Following successful surgical repair of coarctation, complications such as re-coarctation, aneurysm formation at the site of repair, aortic rupture, myocardial infarction and subarachnoid hemorrhage are recognised [5,7,8]. Spinal artery ischaemia can occur due to diminished blood flow to spinal cord during surgical repair or at immediate post-operative period [9]. In long standing coarctation of aorta, vasculature can change with sclerosis or dilatation. This can involve the anterior spinal artery and it is thought to be the contributing factor for delayed thrombosis of anterior spinal artery in patients with coarctation, when other causes are excluded [8,9].
This patient was haemodynamically stable with normal cardiovascular examination findings on admission, which was immediately after the onset of symptoms. His CT aortogram excluded dissection, aortic rupture, aneurysm formation or re coarctation. Embolic manifestations were too excluded, so insitu thrombosis due to residual dilatation of the anterior spinal artery was considered as the pathology.
Management of anterior spinal artery thrombosis remains debatable. Studies have shown no proven benefits in usage of corticosteroids or anticoagulation [10]. Secondary prophylaxis using aspirin is of proven benefit, which was initiated in our patient [10]. Rehabilitation is the most crucial management step in these patients, which gives successful outcomes as in our patient. Spinal cord infarction itself being a rare condition [11], we illustrated a young gentleman presenting with anterior spinal artery thrombosis, 14 years following successful aortic coarctation stenting.

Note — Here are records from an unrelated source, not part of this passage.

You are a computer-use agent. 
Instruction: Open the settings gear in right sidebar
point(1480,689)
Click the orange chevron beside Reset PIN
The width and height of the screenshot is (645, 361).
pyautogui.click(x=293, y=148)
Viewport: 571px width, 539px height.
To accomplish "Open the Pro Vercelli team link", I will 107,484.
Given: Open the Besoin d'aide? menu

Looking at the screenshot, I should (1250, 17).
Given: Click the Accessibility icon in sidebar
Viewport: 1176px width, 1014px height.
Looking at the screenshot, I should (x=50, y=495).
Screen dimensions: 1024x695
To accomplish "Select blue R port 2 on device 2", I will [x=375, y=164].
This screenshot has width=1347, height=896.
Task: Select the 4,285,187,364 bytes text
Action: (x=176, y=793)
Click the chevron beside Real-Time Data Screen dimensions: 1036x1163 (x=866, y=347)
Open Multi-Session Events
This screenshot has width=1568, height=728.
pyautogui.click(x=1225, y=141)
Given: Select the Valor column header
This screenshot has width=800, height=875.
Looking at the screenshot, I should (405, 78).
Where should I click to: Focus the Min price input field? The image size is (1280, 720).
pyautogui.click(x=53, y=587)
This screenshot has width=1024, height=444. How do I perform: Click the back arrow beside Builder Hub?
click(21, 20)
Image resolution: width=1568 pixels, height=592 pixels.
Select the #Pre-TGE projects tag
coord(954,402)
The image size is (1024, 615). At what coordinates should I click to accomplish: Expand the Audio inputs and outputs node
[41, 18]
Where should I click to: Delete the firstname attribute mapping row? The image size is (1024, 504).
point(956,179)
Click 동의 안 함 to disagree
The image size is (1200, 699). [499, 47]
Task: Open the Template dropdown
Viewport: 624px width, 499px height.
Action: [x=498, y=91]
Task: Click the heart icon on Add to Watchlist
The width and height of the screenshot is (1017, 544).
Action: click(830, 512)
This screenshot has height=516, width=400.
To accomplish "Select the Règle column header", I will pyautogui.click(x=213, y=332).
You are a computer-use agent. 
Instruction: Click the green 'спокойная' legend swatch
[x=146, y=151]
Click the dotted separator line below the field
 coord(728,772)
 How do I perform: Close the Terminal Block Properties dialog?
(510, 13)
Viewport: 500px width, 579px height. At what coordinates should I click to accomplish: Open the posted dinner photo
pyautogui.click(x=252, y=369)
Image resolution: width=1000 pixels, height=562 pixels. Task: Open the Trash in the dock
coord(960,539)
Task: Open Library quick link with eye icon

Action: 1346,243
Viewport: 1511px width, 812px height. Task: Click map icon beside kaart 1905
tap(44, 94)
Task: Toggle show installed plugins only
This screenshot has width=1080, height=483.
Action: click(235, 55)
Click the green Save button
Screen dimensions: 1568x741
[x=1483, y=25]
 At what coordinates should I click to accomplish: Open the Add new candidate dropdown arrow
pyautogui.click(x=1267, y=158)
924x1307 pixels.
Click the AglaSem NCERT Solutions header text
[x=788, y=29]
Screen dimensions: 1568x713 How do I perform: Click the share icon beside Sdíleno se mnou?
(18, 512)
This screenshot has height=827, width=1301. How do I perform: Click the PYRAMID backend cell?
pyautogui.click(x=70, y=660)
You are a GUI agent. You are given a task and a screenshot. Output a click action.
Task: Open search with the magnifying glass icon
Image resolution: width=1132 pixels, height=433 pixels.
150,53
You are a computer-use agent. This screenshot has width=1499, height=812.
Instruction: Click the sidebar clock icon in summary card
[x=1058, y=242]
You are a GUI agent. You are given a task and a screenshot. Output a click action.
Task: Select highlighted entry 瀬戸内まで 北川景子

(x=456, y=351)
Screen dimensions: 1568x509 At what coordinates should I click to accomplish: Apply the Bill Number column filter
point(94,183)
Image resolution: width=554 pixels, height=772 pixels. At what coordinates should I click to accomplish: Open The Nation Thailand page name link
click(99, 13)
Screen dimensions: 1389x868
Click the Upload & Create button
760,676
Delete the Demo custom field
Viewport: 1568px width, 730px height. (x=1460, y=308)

His story teaches us on the need of proper neurological assessment of suspected spinal cord lesions with syndromic approach. Even though delayed anterior spinal artery thrombosis is a rare entity in patients who had coarctation of aorta, consideration of the underlying vascular pathology with regard to the clinical presentation, helped us to make the diagnosis. Early imaging with MRI helped to confirm it as well as to rule out other differentials. This patient’s story further emphasizes the benefit of early initiation of rehabilitation which gave a favourable outcome to this patient.